A genetic screen is an approach that allows one to identify genes that underlie a phenotype (e.g., cell proliferation, cell death, fate specification, etc), which is achieved by mutating many genes and then determining which gene when mutated leads to the phenotype of interest. This is conducted such that individual cells only get a single mutation. For the most part, genetic screens have only been performed in cells grown in culture (i.e. a test tube), and therefore this approach allows us to identify genes underlying phenotypes and a highly relevant context.
So far, we’ve successfully done this in proof of concept experiments to reveal important tumour suppressors for glioblastoma and hepatocellular carcinoma and, more recently, we have been applying it to interrogate master regulators of cortical development.
How have you used CRISPR to study cortical development?
We have been applying the in vivo genetic screening methodology developed for identifying tumour suppressor genes to identify master regulators that orchestrate the development of the cortex. Our approach is to introduce CRISPR-Cas9 reagents early on in embryonic development such that genes that are potentially important for cortical development are mutated in cortical progenitor cells. This is done in such a way that we mutate on the order of hundreds to thousands of genes in a single developing embryo, where any given cell only has a single mutation. Then, after the brain has developed we sort specific cell types and determine which gene was important for its development.

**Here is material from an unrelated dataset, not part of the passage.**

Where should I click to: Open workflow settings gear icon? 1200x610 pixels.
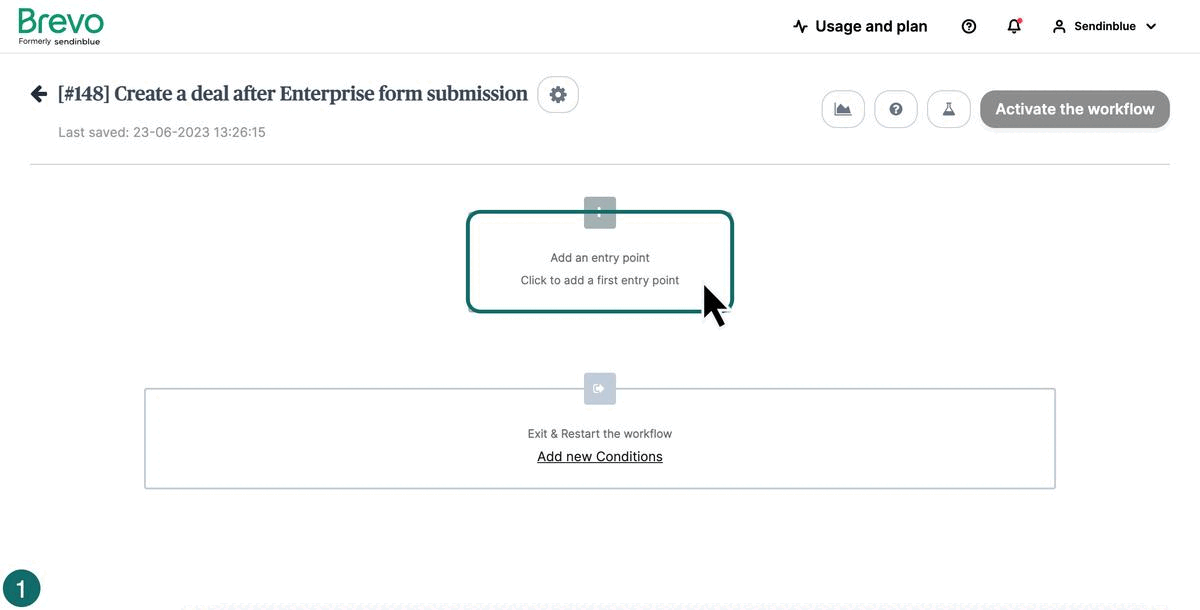[x=558, y=95]
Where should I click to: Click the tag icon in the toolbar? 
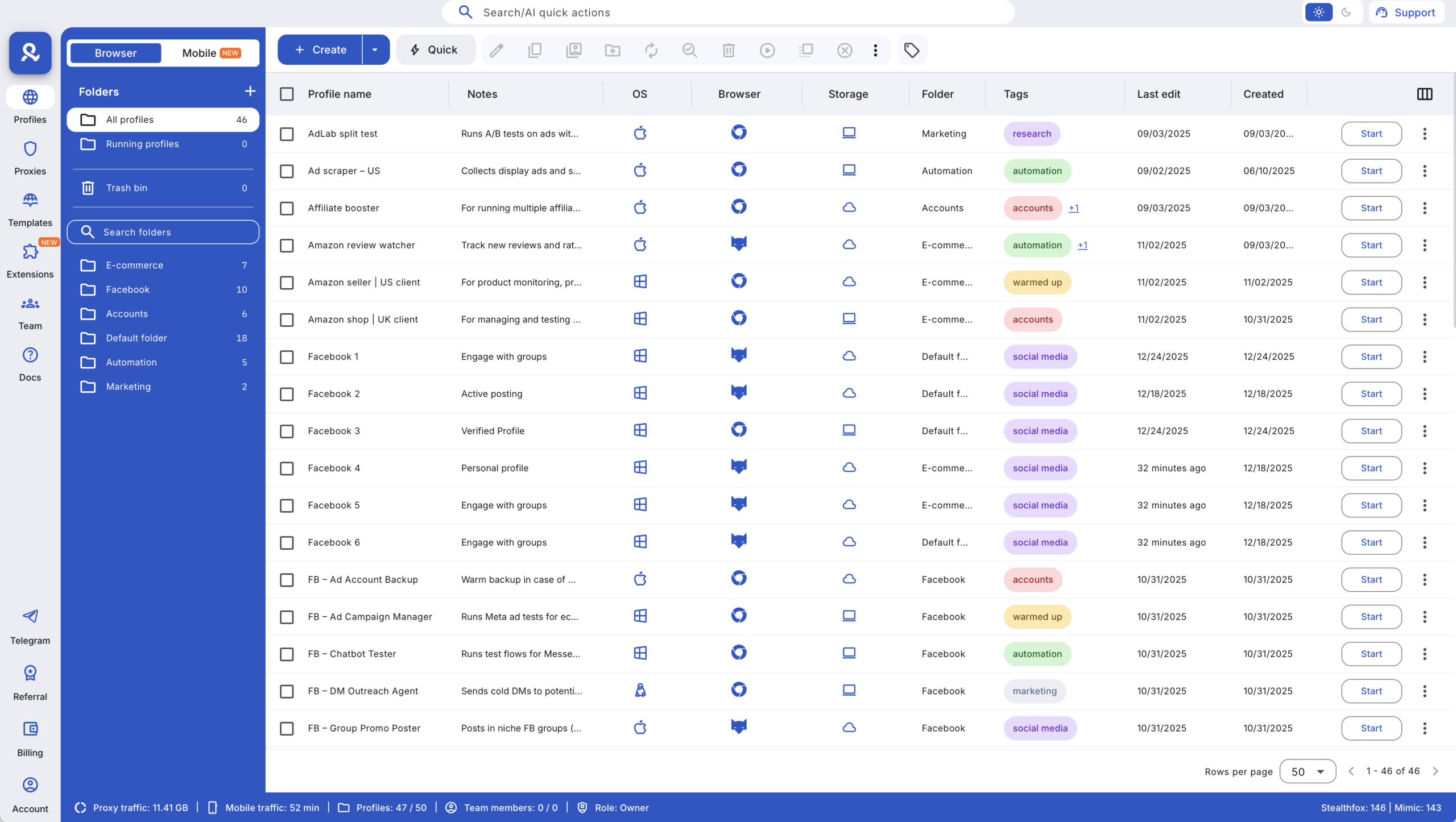(x=911, y=50)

Do you think it will be possible one day to use CRISPR to elucidate causal variants at a pace that can match other methods of gene discovery?
Yes and no. I think it can match the pace when there are clear and meaningful cellular phenotypes. For example, in the context of cancer, the cellular phenotype of proliferation is both clear and meaningful for the disease pathology and can be easily investigated in single cells. But, on the other hand, if you’re talking about neuro-development, or neuro-psychiatric disorders, where the phenotypes are much more subtle, or based on behaviour, this type of work generally still relies on the hard work of neuroscientists and neuro-biologists.
How important is distinguishing causal variants for advancing personalized medicine?
The way I think about it is that it is less important to find the causal variants, than meaningful variants that inform about particular patient cohorts. It doesn’t matter if a variant is causal or not, if you can say that this mutation defines a particular class of patients and can be leveraged for diagnostic or therapeutic purposes.
What are the main hurdles that still need to be overcome?
In terms of CRISPR itself, the main limitation is that we cannot precisely change DNA. We mostly rely on random DNA repair outcomes, which is fine for knocking out a gene, but if we want to make specific mutation, it is a huge hurdle.
About Dr Randall Platt
Randall Platt studied biomedical engineering and chemistry at the University of Utah in Salt Lake City, Utah. In 2011 he obtained an MPhil from Imperial College London in material science and in 2015 a PhD from MIT in biological engineering.
After a postdoctoral fellowship at the Broad Institute of MIT and Harvard jointly between Feng Zhang and Paola Arlotta, Platt was appointed as a tenure-track assistant professor in the department of Biosystems Science and Engineering (D-BSSE) at ETH Zurich in 2016.
The Platt group develops and applies molecular tools for applications at the intersection of genome engineering, synthetic biology, and neurobiology.